**The problem**. Copy the lines exactly, from the line containing "is (932, 550)." through the end of the items, including both of those lines.

**Record extracts**.

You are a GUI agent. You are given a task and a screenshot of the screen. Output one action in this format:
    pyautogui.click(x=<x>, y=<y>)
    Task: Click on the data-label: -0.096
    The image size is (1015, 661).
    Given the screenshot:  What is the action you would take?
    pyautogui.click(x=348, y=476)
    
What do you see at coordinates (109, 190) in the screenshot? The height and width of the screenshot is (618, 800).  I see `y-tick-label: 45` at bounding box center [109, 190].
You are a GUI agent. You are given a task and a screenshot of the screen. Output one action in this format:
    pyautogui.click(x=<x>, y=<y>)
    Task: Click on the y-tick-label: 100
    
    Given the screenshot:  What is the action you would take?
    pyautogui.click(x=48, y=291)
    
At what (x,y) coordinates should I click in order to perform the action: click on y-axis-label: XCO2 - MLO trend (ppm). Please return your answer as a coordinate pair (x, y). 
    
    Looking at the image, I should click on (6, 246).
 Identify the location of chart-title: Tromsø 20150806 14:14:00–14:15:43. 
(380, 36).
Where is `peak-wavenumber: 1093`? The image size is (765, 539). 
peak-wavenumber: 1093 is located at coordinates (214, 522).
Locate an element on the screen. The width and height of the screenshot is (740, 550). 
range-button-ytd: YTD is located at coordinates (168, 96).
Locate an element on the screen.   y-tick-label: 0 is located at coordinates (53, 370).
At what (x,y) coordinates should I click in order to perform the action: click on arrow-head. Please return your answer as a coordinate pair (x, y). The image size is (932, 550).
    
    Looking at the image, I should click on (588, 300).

**Worked solution**.
At what (x,y) coordinates should I click in order to perform the action: click on arrow-head. Please return your answer as a coordinate pair (x, y). The image size is (932, 550).
    
    Looking at the image, I should click on (588, 300).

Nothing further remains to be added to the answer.